Derita Setengah Hujan

Dalam keadaan apa menurutmu sesuatu itu paling menderita? Aku kata, dalam keadaan setengah. Tidak memuncak, tidak juga membumi. Pertengahan diantara keduanya. Itulah hal yang paling sangat membuatmu derita.

Jikalah kita ambil misal tentang cinta. Yang paling berbahagia itu adalah ketika kedua telapak bertepuk tangan. Anggaplah dia itu satu. Dan setengah adalah ketika telapak cintamu cuma bertepuk sebelah. Sakit sekali, teramat sakit.

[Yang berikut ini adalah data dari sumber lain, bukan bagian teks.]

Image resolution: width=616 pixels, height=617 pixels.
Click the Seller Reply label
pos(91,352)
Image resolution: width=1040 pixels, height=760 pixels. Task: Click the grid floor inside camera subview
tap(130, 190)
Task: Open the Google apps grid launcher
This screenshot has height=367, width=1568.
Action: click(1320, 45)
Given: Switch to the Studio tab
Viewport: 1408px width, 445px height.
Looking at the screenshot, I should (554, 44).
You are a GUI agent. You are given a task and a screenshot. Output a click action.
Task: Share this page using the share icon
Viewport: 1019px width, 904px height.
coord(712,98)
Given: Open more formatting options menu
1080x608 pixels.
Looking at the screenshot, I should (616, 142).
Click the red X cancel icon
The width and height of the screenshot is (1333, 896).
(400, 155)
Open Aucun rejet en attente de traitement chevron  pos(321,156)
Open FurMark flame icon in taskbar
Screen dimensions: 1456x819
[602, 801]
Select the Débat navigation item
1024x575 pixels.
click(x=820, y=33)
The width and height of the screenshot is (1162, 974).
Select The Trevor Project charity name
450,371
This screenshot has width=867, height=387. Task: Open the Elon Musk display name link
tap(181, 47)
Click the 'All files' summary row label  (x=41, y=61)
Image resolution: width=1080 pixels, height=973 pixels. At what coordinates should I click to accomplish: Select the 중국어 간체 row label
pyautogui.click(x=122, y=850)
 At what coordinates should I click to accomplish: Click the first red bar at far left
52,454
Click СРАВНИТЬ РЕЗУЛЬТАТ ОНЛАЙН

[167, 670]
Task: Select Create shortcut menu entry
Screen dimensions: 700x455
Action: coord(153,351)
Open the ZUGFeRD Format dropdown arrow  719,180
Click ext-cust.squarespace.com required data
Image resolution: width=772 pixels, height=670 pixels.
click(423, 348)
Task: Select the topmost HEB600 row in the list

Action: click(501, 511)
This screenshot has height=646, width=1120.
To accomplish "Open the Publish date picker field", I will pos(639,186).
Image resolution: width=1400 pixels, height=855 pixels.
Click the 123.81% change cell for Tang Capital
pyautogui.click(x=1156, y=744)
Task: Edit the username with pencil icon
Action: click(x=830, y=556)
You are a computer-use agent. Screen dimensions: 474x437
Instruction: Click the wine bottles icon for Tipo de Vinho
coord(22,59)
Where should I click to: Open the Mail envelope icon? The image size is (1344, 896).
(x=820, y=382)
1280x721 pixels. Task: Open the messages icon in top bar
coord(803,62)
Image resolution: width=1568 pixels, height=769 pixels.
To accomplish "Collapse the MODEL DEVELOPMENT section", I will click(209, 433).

Derita setengah hujan. Ketika engkau mengharapkan hujan turun, Tuhan tidak memberimu air, juga tidak memberimu kemarau. Cuma sejenak rintik yang tak mampu melegakan dahaga. Tiada pula mampu untuk mengisi danau-danau yang telah merekah retak tanahnya.

Namun, bukankah setengah juga berarti bahagia? Antara miskin dan kaya, Tuhan menciptamu menjadi sederhana. Tak perlu kau usik akalmu dengan segala tetek bengek benda, dan tiada pula perutmu kerontang akibat lambung yang melumat meminta makan. Bukankah itu bahagia?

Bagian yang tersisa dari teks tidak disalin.